But for Singapore GP, it was not unexpected. The race promoter is understood to have accounted for Singapore's depressed offshore marine and banking sectors. It also noted that the decline was in line with other races on the F1 calendar so far this year.
Still, the buzz around the Marina Bay Street Circuit was palpable, both among the human and animal audiences.
The latter included a family of otters in the bay peeking at the on-track excitement and action, as well as a large monitor lizard that cut across the circuit before the qualifying session on Saturday.

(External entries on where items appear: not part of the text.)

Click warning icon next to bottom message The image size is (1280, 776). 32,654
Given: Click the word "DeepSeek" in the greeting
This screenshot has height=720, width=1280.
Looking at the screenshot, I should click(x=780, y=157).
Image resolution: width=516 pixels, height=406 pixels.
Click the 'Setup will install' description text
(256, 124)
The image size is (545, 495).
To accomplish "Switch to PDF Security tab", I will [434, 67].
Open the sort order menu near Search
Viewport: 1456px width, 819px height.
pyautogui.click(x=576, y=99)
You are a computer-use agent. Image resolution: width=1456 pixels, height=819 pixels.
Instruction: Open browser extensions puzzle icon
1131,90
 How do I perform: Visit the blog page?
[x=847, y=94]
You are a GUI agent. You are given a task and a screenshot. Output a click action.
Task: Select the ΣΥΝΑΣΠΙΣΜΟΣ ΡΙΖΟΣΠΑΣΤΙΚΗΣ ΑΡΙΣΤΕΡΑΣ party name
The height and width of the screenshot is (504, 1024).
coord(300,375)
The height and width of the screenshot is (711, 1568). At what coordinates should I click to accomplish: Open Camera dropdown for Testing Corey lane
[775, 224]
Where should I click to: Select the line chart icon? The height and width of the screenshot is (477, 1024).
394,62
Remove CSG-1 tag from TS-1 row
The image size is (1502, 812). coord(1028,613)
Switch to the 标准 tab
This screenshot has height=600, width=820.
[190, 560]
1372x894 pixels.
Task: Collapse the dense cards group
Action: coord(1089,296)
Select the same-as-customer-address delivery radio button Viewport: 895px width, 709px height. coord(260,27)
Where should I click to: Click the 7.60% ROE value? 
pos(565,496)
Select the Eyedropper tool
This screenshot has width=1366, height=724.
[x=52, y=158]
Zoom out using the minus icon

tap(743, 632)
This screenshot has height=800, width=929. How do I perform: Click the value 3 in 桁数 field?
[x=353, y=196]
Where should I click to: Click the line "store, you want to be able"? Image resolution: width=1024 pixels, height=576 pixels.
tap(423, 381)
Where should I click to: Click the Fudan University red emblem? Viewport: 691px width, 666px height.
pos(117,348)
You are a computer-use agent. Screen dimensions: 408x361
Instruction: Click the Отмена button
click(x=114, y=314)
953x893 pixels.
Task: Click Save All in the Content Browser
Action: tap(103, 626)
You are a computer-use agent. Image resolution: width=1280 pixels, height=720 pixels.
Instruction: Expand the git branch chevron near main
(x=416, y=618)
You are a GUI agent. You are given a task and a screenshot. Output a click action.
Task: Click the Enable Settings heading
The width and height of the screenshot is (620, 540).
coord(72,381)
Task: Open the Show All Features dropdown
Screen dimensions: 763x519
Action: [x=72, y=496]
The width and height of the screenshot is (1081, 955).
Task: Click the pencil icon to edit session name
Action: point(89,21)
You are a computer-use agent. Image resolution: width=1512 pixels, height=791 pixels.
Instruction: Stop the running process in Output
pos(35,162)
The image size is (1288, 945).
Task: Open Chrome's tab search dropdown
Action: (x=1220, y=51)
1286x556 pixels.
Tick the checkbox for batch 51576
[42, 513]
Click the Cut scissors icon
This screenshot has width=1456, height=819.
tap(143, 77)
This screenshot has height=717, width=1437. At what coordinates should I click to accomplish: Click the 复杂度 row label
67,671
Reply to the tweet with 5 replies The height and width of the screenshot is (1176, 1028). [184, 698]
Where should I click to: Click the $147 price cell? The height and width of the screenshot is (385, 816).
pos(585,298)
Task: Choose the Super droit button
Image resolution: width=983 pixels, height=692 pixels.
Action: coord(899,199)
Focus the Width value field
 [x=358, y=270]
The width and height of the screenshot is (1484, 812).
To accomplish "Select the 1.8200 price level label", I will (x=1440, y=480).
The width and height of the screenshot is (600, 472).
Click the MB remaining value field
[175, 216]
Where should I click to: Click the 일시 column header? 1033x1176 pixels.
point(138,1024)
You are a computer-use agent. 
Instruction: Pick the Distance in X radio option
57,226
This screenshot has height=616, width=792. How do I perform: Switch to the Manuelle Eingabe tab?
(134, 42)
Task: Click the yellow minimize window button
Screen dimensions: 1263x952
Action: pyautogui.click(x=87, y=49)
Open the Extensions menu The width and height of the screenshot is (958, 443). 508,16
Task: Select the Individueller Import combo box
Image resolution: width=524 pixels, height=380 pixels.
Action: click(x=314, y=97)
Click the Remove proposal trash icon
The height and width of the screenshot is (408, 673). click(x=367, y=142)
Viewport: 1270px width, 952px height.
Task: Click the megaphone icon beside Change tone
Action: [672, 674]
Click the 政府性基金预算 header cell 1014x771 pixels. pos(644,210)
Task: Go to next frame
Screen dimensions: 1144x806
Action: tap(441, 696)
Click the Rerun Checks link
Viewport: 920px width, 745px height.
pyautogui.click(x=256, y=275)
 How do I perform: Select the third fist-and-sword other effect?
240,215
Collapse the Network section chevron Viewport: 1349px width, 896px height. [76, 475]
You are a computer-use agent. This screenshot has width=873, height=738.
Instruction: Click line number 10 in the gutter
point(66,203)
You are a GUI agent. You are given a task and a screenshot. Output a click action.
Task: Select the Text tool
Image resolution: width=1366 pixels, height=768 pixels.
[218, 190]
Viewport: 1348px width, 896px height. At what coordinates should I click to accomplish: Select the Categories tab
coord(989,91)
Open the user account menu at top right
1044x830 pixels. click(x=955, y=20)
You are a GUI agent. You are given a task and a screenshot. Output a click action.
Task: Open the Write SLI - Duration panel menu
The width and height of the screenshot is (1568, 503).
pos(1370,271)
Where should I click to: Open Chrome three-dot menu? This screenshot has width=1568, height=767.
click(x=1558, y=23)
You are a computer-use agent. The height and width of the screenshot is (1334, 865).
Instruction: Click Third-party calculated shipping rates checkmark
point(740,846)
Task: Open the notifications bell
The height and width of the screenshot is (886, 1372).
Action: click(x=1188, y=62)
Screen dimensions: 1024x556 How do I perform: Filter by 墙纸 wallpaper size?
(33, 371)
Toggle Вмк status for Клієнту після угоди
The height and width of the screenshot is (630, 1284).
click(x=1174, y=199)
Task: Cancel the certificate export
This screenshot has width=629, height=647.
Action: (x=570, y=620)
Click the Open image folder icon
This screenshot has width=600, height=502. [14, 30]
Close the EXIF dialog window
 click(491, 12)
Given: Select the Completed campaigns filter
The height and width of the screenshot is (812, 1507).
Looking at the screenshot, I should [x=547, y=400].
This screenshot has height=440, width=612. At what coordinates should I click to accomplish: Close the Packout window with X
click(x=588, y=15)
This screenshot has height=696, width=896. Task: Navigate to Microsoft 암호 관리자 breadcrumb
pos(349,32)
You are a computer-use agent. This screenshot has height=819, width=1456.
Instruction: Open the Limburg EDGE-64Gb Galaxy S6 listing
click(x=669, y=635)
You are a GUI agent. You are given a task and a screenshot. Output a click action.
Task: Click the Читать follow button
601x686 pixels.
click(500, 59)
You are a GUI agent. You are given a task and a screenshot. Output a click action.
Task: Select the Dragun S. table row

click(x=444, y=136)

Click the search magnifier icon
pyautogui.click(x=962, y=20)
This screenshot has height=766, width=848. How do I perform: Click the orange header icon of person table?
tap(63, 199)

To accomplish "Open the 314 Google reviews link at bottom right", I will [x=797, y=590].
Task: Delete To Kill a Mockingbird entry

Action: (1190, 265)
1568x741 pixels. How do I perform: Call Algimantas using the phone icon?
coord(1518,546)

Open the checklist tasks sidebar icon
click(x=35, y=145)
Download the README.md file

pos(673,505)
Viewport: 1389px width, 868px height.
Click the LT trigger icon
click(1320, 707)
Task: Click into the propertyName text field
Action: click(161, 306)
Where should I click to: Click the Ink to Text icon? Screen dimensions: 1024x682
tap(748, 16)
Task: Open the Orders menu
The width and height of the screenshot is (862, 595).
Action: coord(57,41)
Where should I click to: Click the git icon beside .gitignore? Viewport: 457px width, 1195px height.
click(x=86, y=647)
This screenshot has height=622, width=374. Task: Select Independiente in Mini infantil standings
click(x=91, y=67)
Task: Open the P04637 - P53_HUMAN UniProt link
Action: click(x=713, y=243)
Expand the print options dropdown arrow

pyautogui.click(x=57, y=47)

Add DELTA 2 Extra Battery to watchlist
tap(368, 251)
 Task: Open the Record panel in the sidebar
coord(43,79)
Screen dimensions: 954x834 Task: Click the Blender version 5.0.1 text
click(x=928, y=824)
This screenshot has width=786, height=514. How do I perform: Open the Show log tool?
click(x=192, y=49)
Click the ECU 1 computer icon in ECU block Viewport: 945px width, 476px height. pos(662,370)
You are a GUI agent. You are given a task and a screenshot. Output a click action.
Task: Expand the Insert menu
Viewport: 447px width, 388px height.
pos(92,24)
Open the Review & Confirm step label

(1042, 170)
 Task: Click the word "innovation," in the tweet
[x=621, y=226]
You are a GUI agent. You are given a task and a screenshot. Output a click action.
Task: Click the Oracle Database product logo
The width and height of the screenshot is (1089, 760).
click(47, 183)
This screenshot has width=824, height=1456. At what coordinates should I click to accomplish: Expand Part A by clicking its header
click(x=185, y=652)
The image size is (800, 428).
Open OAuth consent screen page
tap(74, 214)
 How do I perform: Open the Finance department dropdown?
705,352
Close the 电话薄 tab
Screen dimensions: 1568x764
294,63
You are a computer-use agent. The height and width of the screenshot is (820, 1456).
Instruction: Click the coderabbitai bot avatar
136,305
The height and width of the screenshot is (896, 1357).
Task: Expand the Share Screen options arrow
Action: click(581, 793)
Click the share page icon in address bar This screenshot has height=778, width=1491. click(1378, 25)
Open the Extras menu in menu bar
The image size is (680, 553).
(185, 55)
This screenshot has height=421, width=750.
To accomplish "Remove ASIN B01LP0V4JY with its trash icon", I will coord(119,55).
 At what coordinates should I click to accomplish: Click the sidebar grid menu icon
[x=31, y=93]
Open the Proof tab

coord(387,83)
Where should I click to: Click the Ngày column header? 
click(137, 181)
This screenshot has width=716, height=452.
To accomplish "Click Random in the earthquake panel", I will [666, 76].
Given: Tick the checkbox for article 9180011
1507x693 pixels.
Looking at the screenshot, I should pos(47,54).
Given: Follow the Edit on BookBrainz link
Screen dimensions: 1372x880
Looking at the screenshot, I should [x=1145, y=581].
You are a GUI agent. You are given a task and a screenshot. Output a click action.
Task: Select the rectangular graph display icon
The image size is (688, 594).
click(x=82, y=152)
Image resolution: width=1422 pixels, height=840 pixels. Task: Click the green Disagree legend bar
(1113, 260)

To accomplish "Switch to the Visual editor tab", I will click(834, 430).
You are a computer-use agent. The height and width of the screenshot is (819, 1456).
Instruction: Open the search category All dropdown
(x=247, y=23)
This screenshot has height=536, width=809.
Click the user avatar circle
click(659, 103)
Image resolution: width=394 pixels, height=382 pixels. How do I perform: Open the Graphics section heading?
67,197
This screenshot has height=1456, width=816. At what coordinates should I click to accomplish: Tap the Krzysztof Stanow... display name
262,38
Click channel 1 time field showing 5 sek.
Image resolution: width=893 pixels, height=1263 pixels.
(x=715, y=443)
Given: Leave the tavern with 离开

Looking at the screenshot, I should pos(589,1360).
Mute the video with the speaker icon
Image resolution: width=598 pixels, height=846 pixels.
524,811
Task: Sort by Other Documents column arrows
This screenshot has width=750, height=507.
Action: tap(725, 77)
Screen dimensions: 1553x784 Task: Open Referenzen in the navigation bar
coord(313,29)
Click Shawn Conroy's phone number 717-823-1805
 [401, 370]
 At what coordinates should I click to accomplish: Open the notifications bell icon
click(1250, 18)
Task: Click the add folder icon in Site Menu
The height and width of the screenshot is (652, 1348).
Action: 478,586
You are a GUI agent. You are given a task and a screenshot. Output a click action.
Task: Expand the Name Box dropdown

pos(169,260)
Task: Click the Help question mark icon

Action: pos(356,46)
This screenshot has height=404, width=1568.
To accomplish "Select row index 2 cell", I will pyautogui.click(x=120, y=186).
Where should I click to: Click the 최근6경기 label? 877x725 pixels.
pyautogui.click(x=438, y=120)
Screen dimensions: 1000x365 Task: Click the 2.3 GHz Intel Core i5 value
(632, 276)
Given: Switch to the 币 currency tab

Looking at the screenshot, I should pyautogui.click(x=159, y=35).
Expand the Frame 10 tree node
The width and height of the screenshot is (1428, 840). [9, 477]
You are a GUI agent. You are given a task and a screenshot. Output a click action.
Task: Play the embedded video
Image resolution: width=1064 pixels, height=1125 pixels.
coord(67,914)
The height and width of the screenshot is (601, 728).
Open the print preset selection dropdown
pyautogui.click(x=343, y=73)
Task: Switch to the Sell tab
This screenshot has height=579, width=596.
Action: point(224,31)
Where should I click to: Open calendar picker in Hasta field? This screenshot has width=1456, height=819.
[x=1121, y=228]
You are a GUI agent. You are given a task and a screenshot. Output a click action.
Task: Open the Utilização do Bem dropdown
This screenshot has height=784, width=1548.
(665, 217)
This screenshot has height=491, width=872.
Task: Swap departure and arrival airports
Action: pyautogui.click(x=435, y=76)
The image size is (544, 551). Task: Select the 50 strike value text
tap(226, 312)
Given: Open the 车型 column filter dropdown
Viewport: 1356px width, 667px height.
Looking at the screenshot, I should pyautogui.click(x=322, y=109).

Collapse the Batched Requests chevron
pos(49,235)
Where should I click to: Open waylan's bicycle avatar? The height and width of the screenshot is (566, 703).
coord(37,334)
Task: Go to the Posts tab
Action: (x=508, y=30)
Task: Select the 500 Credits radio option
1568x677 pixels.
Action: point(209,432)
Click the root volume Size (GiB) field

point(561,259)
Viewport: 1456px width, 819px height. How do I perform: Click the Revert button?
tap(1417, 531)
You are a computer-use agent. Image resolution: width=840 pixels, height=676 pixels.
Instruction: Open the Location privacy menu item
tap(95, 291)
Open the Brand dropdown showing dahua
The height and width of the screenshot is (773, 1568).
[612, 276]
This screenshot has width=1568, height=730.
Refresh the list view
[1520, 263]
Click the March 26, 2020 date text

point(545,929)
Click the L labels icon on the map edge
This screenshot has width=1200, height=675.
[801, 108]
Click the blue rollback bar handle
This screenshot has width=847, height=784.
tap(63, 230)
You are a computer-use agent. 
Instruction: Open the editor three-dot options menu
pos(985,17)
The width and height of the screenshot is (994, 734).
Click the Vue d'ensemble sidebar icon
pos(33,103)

While a trespassing tourist at last year's race was jailed, the reptile is unlikely to be taken to task.
After 15 races and six more to run, Mercedes is set to swipe both the drivers' and constructors' championships with a maximum of 150 points up for grabs.
Defending world champion Hamilton is now eight points behind Rosberg, who leapfrogged his team mate to lead with 273 points and is hungry for his very first drivers' title.
Ricciardo represents the best of the rest with 179 points - a massive 94 points behind Hamilton.
The Singapore race is the first to be held since new owner Liberty Media's £6 billion (S$10.7 billion) takeover of F1. The American corporation is expected to shake up the world's most glamorous motorsport by attracting a new and younger audience.
The F1 circus crosses the Causeway to the Sepang International Circuit in a fortnight's time. The Malaysian Grand Prix will follow the Singapore Grand Prix on Oct 2, instead of its previous March date. This means that after 15 years, it returns to the original end-of-the-year fixture of its inaugural Formula One World Championship race in 1999.